**Listed records**
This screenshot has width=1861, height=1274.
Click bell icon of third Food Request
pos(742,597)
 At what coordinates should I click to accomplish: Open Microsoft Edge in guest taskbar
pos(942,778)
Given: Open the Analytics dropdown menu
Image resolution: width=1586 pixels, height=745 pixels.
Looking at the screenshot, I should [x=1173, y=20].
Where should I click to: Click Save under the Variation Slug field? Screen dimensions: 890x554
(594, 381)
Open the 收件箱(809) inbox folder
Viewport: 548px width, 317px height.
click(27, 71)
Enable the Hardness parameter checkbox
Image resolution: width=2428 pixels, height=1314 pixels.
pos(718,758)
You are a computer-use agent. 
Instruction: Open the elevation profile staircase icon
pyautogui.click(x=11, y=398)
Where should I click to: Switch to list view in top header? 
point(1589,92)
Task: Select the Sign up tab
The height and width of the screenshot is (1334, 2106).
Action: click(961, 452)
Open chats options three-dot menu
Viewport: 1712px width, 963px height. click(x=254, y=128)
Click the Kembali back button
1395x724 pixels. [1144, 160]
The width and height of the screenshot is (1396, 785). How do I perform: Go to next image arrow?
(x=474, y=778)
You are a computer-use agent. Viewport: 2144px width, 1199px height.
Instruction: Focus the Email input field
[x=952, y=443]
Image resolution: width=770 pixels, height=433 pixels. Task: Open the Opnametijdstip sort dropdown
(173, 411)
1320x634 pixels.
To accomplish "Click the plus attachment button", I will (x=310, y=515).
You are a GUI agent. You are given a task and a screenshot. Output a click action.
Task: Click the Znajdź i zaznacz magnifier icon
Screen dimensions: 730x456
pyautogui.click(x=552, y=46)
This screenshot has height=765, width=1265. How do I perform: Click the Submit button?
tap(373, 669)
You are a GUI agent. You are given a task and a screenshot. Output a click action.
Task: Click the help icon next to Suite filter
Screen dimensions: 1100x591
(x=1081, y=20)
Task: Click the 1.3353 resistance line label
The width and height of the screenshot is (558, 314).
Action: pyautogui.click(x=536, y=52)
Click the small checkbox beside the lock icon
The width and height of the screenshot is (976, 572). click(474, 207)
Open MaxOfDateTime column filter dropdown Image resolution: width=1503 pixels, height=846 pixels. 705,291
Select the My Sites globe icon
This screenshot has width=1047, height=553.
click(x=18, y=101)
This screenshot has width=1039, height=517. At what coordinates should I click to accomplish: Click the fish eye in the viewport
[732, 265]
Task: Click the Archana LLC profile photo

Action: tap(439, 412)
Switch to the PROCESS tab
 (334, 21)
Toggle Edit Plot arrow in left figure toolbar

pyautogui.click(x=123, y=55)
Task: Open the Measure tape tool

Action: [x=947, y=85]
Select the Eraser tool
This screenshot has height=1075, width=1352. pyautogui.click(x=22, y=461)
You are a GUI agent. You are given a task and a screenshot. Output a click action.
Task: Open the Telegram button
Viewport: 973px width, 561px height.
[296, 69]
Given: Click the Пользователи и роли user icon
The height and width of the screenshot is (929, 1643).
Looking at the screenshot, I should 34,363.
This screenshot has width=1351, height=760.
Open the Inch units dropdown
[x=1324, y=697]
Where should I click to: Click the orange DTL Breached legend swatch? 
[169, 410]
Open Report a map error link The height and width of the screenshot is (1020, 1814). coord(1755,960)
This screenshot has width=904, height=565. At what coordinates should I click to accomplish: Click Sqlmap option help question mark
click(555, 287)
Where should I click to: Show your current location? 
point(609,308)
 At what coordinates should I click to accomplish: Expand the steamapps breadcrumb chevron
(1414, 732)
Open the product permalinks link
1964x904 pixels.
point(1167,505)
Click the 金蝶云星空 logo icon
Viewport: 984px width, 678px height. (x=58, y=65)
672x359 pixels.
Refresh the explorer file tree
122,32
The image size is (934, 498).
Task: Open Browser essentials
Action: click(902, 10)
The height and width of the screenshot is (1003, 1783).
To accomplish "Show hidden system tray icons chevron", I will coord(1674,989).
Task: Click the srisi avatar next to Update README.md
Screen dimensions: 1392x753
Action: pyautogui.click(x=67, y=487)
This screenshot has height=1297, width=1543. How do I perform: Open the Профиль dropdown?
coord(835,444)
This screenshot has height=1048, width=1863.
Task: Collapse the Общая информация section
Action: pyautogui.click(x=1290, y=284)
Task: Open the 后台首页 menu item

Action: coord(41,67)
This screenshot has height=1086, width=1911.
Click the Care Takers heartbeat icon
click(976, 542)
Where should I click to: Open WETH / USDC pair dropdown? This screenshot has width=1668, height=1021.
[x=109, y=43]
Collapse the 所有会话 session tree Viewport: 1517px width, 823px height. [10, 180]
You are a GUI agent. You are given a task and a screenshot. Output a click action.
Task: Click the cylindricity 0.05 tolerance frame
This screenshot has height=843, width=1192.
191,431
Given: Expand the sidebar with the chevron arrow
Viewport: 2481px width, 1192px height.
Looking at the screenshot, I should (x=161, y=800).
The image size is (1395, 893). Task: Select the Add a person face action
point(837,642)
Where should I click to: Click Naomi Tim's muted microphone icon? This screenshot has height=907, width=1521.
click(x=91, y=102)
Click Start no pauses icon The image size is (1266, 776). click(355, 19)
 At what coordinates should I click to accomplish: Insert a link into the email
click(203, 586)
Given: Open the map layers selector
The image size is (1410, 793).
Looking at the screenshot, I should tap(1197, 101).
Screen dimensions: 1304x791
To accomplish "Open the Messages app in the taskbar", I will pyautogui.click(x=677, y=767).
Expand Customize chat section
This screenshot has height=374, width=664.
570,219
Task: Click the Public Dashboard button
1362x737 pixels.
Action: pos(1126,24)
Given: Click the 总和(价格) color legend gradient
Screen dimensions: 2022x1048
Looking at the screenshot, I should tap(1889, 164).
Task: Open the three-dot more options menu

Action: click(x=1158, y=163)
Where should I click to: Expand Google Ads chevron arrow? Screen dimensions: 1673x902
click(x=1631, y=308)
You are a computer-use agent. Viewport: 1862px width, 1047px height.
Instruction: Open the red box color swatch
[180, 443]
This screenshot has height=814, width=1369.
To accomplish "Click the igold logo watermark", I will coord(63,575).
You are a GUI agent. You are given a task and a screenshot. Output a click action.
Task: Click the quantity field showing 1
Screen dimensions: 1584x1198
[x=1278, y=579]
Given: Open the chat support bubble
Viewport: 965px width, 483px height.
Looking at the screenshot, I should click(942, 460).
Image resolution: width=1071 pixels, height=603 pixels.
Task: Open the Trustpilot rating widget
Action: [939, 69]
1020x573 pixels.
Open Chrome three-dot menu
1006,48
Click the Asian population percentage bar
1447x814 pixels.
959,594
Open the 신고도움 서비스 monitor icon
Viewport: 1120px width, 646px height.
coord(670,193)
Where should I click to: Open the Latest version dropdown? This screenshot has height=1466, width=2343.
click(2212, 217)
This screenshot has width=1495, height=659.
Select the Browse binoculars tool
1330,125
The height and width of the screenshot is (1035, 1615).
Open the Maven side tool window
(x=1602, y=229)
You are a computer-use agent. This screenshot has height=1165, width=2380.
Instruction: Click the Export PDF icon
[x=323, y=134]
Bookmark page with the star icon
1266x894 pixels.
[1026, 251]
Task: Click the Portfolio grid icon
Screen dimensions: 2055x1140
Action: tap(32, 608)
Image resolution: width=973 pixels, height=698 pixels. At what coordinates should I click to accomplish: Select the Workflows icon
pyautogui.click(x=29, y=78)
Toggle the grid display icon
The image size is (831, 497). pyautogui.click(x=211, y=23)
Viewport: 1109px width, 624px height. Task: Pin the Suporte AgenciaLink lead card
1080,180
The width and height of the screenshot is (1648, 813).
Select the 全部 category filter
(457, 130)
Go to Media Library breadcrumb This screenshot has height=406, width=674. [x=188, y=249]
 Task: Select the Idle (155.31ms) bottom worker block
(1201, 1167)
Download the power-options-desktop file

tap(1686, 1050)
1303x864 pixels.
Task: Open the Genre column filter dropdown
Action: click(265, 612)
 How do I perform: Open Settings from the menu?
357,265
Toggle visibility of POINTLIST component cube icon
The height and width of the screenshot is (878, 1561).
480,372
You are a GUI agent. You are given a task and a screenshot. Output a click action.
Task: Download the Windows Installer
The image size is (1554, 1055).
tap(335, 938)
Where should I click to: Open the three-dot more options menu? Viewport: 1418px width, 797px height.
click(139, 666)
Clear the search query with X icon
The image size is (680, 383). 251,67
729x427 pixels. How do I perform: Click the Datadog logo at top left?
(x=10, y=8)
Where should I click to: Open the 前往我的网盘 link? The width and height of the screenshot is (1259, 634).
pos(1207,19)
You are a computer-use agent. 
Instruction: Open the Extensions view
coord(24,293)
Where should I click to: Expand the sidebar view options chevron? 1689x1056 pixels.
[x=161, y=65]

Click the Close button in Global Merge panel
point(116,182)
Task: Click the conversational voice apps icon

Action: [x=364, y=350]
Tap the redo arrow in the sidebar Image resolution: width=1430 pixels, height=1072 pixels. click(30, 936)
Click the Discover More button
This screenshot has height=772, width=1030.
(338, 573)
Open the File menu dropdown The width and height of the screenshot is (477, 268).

**Action item**
List each line of the records that holds the string "computer".

**Result below**
You are a computer-use agent. 
You are a computer-use agent. Viewport: 2144px width, 1199px height.
You are a computer-use agent. Viewport: 1862px width, 1047px height.
You are a computer-use agent. This screenshot has height=1165, width=2380.
You are a computer-use agent. 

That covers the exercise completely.